核兵器および通常兵器の廃絶をめざすブログ

近代文学研究を通して、世界平和を考えています。

劇画『野望の王国』より

 私のかつての愛読書だったのですが手放してしまいました。巻数は完全版五巻のはず、うろおぼえで引用します。大意は合ってると思います。

 川崎市を支配する暴力団橘組の組長、橘征二郎と、その宿敵で川崎警察署長の柿崎。

 その二人が生テレビ番組で対決し、柿崎は征二郎の旧悪を暴きます。

 観覧者はその暴力性を騒ぎ立てます。それを横で見ていた主人公二人(橘家乗っ取りを画策する末弟征五郎と、その相棒片岡)は冷笑します。

 「ふん、愚か者どもが。暴力暴力と騒ぎおって」

 「一見平和で無風に見える社会も警察や自衛隊という暴力に守られているというのに」

 ここで二人のアップと、背景に陸海空自衛隊の映像。妙に笑えます。

 ただ、二人の言ってることにも一理あって。この劇画では橘兄弟よりも柿崎署長のほうがよっっぽどワルに描かれています。いちがいに劇画原作者、雁屋哲氏の趣味と片づけるわけにはいきません。

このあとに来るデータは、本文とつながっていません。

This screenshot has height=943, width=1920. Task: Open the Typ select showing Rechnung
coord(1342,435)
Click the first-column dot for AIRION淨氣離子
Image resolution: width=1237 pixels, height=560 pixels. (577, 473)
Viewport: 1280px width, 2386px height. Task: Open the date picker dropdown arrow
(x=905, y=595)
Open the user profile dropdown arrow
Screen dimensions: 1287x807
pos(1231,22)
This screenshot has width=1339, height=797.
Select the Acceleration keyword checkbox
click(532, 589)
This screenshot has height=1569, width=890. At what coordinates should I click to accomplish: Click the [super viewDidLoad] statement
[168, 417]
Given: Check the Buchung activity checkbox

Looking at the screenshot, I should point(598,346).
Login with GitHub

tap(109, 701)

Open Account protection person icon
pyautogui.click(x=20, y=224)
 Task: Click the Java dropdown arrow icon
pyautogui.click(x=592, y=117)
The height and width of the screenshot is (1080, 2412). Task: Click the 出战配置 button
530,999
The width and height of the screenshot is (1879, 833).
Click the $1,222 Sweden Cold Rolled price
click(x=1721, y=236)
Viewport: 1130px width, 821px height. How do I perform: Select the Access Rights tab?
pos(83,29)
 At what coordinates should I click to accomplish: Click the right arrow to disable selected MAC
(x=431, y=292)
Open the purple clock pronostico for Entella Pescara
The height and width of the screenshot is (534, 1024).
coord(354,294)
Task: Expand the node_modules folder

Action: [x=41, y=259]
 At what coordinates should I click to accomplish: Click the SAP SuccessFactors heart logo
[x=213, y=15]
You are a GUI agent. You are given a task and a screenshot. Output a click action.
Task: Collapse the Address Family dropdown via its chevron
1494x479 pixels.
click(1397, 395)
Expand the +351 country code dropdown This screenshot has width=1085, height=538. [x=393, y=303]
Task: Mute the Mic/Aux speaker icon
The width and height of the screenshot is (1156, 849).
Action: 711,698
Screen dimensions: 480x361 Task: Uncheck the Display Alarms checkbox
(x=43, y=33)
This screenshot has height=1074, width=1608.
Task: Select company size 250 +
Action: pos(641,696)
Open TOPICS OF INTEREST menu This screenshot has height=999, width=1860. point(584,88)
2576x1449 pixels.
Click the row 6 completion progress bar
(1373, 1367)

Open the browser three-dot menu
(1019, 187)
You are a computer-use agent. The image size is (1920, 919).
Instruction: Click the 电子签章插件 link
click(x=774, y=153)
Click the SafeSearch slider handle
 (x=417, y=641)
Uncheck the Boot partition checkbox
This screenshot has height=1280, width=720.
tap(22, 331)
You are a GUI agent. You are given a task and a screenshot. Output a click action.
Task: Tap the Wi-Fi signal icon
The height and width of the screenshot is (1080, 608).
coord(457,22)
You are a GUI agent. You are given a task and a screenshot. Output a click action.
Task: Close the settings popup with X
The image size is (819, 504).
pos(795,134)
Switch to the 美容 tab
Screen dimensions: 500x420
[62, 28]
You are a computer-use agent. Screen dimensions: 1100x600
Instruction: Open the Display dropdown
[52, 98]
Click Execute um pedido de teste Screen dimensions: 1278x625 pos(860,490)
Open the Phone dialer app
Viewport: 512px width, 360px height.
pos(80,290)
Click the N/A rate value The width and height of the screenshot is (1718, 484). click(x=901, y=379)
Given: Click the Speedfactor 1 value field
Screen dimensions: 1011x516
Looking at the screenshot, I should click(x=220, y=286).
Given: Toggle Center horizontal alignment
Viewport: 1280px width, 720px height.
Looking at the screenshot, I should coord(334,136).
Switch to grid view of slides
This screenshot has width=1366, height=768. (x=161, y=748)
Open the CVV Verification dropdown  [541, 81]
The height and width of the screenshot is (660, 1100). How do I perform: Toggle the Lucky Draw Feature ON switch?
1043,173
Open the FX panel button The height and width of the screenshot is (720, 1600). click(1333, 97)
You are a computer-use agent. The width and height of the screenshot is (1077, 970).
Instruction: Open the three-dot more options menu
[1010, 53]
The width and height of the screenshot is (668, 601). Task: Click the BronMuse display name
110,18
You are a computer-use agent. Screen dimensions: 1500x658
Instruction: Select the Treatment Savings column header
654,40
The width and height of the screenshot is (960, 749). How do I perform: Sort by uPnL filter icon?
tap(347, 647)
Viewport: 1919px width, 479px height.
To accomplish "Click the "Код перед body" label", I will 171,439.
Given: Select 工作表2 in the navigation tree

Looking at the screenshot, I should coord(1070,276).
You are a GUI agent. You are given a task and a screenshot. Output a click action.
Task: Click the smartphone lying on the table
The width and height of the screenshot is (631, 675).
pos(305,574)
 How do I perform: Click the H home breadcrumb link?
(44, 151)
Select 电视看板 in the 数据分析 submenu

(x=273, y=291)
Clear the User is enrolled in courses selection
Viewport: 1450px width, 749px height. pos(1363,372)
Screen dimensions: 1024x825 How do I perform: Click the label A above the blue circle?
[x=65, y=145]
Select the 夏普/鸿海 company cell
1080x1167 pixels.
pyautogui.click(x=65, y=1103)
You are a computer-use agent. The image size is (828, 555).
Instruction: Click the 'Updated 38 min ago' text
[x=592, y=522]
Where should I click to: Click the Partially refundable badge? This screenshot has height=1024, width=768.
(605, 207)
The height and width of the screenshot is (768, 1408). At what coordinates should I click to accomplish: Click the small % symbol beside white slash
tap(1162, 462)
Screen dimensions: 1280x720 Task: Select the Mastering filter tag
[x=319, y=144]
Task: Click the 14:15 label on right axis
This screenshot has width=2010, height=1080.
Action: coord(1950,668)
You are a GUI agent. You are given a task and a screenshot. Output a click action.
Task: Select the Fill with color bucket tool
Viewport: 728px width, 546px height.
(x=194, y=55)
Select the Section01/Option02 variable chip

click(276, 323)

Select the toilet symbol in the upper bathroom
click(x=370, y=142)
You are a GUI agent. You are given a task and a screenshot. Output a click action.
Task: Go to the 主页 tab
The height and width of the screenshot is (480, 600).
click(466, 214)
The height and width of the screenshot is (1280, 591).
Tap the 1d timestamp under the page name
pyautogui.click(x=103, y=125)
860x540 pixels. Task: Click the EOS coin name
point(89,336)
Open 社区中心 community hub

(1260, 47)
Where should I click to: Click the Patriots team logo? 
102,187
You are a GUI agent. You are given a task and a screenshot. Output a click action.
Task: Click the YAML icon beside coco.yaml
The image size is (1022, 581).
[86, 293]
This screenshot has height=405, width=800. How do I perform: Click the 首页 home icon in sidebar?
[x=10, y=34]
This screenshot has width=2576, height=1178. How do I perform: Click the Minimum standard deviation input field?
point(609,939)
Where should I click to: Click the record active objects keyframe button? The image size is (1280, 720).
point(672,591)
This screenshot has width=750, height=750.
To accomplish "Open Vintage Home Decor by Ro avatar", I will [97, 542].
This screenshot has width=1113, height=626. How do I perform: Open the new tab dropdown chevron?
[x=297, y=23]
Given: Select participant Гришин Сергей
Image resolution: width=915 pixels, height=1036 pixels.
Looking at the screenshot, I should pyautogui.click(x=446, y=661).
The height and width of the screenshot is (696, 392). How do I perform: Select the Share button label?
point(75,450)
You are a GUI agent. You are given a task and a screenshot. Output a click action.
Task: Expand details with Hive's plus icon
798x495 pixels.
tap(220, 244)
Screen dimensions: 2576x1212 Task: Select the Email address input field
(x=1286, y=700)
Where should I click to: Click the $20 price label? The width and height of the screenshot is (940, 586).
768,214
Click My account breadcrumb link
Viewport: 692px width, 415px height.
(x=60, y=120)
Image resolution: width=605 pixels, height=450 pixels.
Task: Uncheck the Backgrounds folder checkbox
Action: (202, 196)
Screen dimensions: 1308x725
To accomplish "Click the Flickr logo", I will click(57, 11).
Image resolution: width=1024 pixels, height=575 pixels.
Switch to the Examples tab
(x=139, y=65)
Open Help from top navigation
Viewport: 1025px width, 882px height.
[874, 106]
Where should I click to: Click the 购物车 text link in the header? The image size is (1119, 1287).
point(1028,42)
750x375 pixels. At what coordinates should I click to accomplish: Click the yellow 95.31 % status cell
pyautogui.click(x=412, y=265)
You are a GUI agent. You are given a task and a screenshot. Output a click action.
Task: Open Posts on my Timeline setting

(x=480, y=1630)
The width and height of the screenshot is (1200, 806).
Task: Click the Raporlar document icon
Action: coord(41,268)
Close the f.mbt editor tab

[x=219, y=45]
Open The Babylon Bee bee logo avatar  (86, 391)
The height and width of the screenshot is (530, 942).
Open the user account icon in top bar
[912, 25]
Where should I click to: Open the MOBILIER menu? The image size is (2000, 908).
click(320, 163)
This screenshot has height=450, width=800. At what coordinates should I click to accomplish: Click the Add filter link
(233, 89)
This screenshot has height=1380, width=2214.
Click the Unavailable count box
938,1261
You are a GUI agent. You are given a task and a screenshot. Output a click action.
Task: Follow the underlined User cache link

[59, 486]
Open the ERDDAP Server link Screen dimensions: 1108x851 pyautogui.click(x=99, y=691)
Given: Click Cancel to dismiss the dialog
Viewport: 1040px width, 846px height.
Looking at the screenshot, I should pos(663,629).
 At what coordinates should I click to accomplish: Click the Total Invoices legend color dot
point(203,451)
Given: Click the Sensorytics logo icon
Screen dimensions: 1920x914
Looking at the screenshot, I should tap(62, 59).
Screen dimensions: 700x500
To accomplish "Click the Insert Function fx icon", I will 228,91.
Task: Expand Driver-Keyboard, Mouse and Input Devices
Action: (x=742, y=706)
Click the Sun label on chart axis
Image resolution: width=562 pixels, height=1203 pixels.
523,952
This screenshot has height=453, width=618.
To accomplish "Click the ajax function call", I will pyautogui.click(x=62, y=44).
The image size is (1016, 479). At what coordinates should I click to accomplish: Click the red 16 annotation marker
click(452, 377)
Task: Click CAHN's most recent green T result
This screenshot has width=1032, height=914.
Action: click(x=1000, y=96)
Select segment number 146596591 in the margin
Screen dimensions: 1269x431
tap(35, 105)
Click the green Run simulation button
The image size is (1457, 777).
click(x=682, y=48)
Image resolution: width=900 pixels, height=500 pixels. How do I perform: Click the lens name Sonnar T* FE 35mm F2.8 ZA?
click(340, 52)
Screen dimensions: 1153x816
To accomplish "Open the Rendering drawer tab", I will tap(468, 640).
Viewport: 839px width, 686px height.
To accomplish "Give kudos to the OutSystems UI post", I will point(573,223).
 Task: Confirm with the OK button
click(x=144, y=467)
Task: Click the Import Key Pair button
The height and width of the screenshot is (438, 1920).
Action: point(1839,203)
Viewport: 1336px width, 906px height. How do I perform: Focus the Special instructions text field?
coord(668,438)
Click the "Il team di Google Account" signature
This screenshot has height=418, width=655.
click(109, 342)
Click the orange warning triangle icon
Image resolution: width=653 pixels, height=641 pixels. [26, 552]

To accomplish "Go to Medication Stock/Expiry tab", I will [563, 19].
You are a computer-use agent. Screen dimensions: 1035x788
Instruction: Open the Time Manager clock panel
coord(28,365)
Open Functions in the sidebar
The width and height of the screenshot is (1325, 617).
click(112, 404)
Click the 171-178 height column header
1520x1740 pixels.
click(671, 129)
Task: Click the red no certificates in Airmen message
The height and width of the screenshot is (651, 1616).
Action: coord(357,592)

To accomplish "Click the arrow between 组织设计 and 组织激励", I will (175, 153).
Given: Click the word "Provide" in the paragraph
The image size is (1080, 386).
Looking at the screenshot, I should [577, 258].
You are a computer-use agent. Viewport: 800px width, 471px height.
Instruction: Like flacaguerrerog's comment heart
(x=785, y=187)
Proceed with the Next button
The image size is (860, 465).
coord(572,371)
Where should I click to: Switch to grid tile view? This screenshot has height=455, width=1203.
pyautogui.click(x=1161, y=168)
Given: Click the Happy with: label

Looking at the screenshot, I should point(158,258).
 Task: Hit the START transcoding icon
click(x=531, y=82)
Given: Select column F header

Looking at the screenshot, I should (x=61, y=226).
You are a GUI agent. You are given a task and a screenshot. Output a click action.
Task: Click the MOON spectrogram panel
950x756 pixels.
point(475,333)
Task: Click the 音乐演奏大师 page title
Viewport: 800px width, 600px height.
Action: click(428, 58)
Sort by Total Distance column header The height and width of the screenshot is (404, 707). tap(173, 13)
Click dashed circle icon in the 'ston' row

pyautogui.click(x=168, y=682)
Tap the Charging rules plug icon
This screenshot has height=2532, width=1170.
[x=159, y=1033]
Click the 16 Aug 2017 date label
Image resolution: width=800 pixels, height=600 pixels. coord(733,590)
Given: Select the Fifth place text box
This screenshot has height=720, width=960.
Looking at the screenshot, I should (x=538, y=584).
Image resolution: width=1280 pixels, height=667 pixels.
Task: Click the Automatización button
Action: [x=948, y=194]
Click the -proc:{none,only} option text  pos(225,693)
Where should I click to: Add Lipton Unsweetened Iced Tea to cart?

 暴力を止めるための暴力によって、平和が保たれているという現実。しかしその平和は、その「止めるための暴力」である警察や自衛隊が暴走したらどうなるのかという危険を内包しています(『野望の王国』では柿崎がまさに暴走するのです)。

 ゆえに私は征五郎らに愚か者呼ばわりされようとも、『非暴力の共和国』を模索せずにはいられないわけです。劇画原作をやる能力はないので、論文の形で。